Coal companies have opened some mines, but they've shut down others and total coal production in the state dropped by 1.5 million tons to 65.8 million tons in 2007.
Industry officials and state mine regulators agree that the number of mining companies is, if anything, shrinking.
So where's the boom?
It's at PBS Coals, which has laid 8.2 miles of railroad track in Stonycreek in Somerset County, to reach the preparation plant it's refurbishing so it can ship out more coal.
It's at Joy Global, parent company of Warrendale-based Joy Mining Machinery, which had a record $1.2 billion worth of orders for mining equipment in April, May and June and has a $2.5 billion backlog of machinery orders.
It's at Cecil-based Consol Energy, which is upgrading the Bailey Mine in Greene County, and the Shoemaker Mine, which straddles the West Virginia border into Washington County, to boost production. Bailey produced about 10 million tons of coal in 2007. Shoemaker recently reopened after improvements to its coal transportation system.
Consol spokesman Tom Hoffman said fundamental shifts in financing and environmental regulations since the 1970s have changed how the coal industry responds to price increases.
"We're bringing stuff on, but it doesn't happen as fast as a nonindustry observer would think," he said.
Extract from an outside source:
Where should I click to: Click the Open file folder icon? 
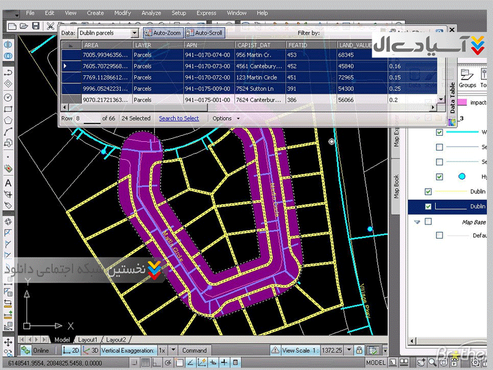tap(23, 26)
In the 1970s, "a guy with a couple of bulldozers and a couple of trucks could open a coal mine pretty fast."
Now a new mine takes seven to 10 years to develop, and even a simple expansion takes two to three years, Hoffman said.
Coal prices were on their way up when an unexpected shortage of coal in China and Australia goosed the numbers into triple digits and has European utilities and steel manufacturers buying more East Coast coal.
Luke Popovich, spokesman for the National Mining Association, said coal executives from Central Pennsylvania were "almost giddy" when he bumped into them during an industry conference held in New York in July. The strong market demand has been aided by a weak U.S.